Work to complete:
a. Summarize the annual general meeting notice in two sentences.
b. Write the next part of the annual general meeting notice, starting after its final numbered item.

-------- Text extract

Notice of Annual General Meeting

NOTICE IS HEREBY GIVEN that the annual general and special meeting (the “Meeting”) of the holders (the “Shareholders”) of Class “A” Common Voting Shares (the “Shares”) of Sunshine Oilsands Ltd. (“Sunshine” or the “Corporation”) will be held in the Regus Conference Centre, PLAZA meeting room, 35/F, Central Plaza, 18 Harbour Road, Wanchai, Hong Kong on June 25, 2014 at 8:00 a.m. (Hong Kong time), for the following purposes:

  1. to receive and consider the audited financial statements of the Corporation as at and for the financial year ended December 31, 2013, the report of the board of directors of the Corporation (the “Board”) and the report of the auditor thereon;
  2. to fix the number of directors of the Corporation to be elected for the ensuing year;
  3. to elect directors of the Corporation for the ensuing year;
  4. to appoint auditors for the ensuing year and to authorize the directors of the Corporation to fix their remuneration;
  5. to consider and, if deemed advisable, to pass, with or without variation, an ordinary resolution approving the refreshing of the ten percent (10%) mandate under the Corporation’s Post IPO Share Option Scheme (“Refreshed Scheme Mandate”), as more particularly described in the accompanying Circular;
  6. to consider and, if deemed advisable, to pass, with or without variation, an ordinary resolution approving the payment of 50% of the Base Retainer Fees (as defined in the accompanying Circular) to the directors in Shares in lieu of cash pursuant to the Director Share Compensation Arrangement (as defined in the accompanying Circular) in respect of the period from October 1, 2013 to June 30, 2014, as more particularly described in the accompanying Circular;
  7. to consider and, if deemed advisable, to pass, with or without variation, an ordinary resolution approving the payment of 50% of the Base Co-Chairman Fees (as defined in the accompanying Circular) to the Co-Chairmen in Shares in lieu of cash pursuant to the Director Share Compensation Arrangement (as defined in the accompanying Circular) in respect of the period from April 1, 2014 to June 30, 2014, as more particularly described in the accompanying Circular;
  8. to consider and, if deemed advisable, to pass, with or without variation, an ordinary resolution approving the payment of 50% of the future Base Retainer Fees (as defined in the accompanying Circular) to the directors in Shares in lieu of cash pursuant to the Director Share Compensation Arrangement (as defined in the accompanying Circular), as more particularly described in the accompanying Circular;
  9. to consider and, if deemed advisable, to pass, with or without variation, an ordinary resolution approving the payment of 50% of the future Base Co-Chairman Fees (as defined in the accompanying Circular) to the Co-Chairmen in Shares in lieu of cash pursuant to the Director Share Compensation Arrangement (as defined in the accompanying Circular), as more particularly described in the accompanying Circular;
  10. to consider and, if deemed advisable, to pass, with or without variation, an ordinary resolution approving a proposal for the Corporation to grant to the Board a general mandate to allot, issue and otherwise deal with un-issued Shares not exceeding twenty percent (20%) of its issued share capital, as more particularly described in the accompanying Circular;
  11. to consider and, if deemed advisable, to pass, with or without variation, an ordinary resolution approving a proposal for the Corporation to grant to the Board a general mandate to repurchase Shares not exceeding ten percent (10%) of its issued share capital, as more particularly described in the accompanying Circular; and
  12. to transact such other business as may properly come before the Meeting or any adjournment or adjournments thereof.

----------------
-------- Supplied entries

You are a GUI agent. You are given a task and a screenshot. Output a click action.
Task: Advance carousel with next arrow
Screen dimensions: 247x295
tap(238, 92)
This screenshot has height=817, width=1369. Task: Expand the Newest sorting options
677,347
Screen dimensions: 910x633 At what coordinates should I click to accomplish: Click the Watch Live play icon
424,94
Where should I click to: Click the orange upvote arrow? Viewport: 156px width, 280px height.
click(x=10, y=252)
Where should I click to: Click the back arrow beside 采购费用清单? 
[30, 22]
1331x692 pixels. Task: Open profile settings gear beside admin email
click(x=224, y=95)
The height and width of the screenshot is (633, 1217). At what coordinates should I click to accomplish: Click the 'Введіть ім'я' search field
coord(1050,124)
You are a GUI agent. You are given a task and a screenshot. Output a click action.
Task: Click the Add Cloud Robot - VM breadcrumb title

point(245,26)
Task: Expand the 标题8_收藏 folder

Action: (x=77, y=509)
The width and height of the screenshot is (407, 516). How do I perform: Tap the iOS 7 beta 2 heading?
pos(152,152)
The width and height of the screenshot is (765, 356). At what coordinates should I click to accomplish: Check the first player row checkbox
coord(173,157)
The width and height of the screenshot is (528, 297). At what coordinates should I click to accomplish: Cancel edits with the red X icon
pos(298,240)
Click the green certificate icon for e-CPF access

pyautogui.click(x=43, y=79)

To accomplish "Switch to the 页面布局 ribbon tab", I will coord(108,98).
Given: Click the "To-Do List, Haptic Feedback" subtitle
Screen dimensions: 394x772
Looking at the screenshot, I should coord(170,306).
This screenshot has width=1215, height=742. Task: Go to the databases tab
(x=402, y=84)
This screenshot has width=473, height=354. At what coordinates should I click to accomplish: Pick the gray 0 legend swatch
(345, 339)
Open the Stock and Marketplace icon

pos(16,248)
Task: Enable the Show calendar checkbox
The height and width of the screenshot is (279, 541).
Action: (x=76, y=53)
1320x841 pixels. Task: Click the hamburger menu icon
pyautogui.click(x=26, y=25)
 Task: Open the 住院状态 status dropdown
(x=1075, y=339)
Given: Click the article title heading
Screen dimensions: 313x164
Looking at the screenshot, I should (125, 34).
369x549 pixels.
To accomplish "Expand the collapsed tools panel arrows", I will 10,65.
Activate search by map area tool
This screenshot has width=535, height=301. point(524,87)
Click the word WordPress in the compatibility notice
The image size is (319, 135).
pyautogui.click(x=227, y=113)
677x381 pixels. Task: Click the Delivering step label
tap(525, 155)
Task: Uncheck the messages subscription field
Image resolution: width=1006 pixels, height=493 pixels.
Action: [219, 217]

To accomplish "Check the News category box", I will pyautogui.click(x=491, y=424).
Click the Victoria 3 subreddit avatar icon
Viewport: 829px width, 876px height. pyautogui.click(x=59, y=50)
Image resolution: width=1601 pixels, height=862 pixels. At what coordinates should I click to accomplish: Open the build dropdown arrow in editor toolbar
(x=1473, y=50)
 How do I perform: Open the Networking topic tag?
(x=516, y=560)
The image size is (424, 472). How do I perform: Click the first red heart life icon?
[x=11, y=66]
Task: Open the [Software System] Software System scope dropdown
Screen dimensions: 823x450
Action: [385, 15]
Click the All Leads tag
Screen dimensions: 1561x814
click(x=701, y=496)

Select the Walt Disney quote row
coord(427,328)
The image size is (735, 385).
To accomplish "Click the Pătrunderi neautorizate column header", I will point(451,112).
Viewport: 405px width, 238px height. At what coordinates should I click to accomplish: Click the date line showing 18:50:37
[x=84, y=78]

----------------

Expected answers:
a. Sunshine Oilsands Ltd. gives notice that the annual general and special meeting of the holders of its Class "A" Common Voting Shares will be held in the Regus Conference Centre, PLAZA meeting room, 35/F, Central Plaza, 18 Harbour Road, Wanchai, Hong Kong, on June 25, 2014 at 8:00 a.m. (Hong Kong time). The business of the meeting includes receiving the audited financial statements for the year ended December 31, 2013; fixing the number of directors and electing them; appointing auditors; and considering ordinary resolutions to refresh the 10% mandate under the Post IPO Share Option Scheme, to pay 50% of certain director and Co-Chairman fees in Shares instead of cash, and to give the Board general mandates to issue up to 20% and repurchase up to 10% of issued share capital.

b.
Time and venue of the Meeting
The Meeting will be held at 8:00 a.m. on June 25, 2014 (Hong Kong time) in the Regus Conference Centre, PLAZA meeting room, 35/F, Central Plaza, 18 Harbour Road, Wanchai, Hong Kong. Registered Shareholders

If you hold Shares in your own name you are a registered shareholder of the Corporation (“Registered Shareholder”). As a Registered Shareholder, if you are unable to attend the Meeting in person and wish to ensure that your Shares are voted at the Meeting, you must complete, date and sign the enclosed form of proxy and deliver it in accordance with the instructions set out in the form of proxy and in the Circular. Such form of proxy is also published on the HKExnews’ website of the Hong Kong Exchanges and Clearing Limited at www.hkexnews.hk and the website of the Corporation at www.sunshineoilsands.com.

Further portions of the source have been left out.